Зоя Александровна первая посоветовала ей забыть Пальнова и обзавестись семьей. Ей самой не было еще и сорока, и она не хотела оставаться одинокой. Незадолго до этого разговора к Ордынцевым зашел старый знакомый отца, тоже музыкант, а теперь морской офицер. Он приехал в краткосрочный отпуск. Зоя Александровна приняла его как старого знакомого, но затем между ними завязалась переписка. Вскоре она получила письмо, в котором старый знакомый признавался в любви и просил стать его женой. Поколебавшись немного и вволю поплакав, Зоя Александровна собралась и уехала, обещая вернуться сразу же после оформления брака и забрать дочь к себе.
Надо сказать, что слово свое она сдержала — приехала в Приволжск, но, забрав кое-какие вещи, уехала обратно, распростившись с дочерью на этот раз окончательно. Ехать с ней Кира отказалась.
Уезжая, Зоя Александровна устроила Киру на свое место в швейное ателье. Гимнастерок здесь больше не шили, на манекены напяливали бостоновые костюмы и платья из трофейного панбархата. Из «маспошива» осталась только одна номенклатура — белье для военных госпиталей, Кира попросила, чтобы ей дали именно эту работу. Заведующая удивленно взметнула выщипанные брови: на «маспошиве» швеи зарабатывали мало.
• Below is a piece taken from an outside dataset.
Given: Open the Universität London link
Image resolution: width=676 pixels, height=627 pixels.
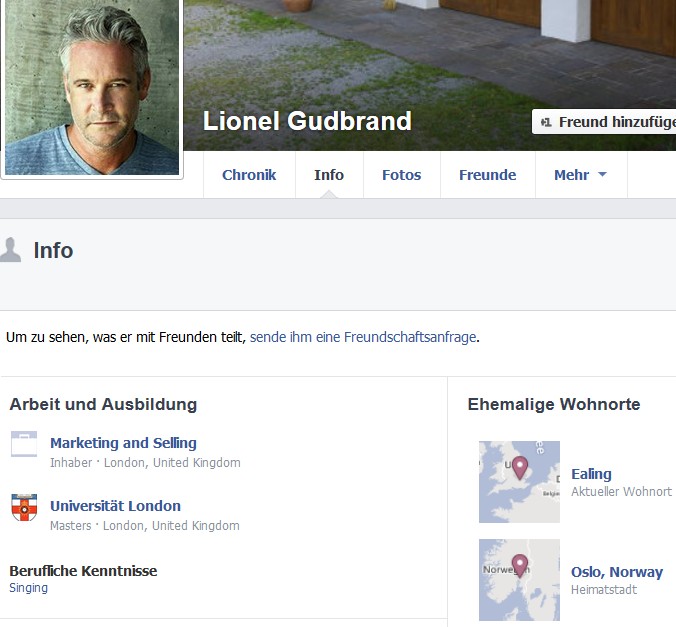Looking at the screenshot, I should click(x=115, y=506).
Однажды утром, торопясь на работу, Кира случайно толкнула на тротуаре какого-то старика. Извинившись, хотела пробежать мимо, но он сам остановил ее, поймав за рукав. Это был преподаватель музыки Зелинский, сильно постаревший, сгорбленный и седой. Кира знала, что во время войны он потерял четырех сыновей, два из которых погибли в фашистских концлагерях.
— Вот ты какой стала! — говорил Зелинский, разглядывая ее сквозь толстые стекла пенсне. — А мы все стареем, стареем… Ну как музыкальные успехи? — он взял ее руку в свою, совсем как пятнадцать лет назад. И, конечно, сразу все понял. — Да, да… Сколько хорошего пропало из-за этой проклятой войны, каких человеческих ценностей не досчитаемся!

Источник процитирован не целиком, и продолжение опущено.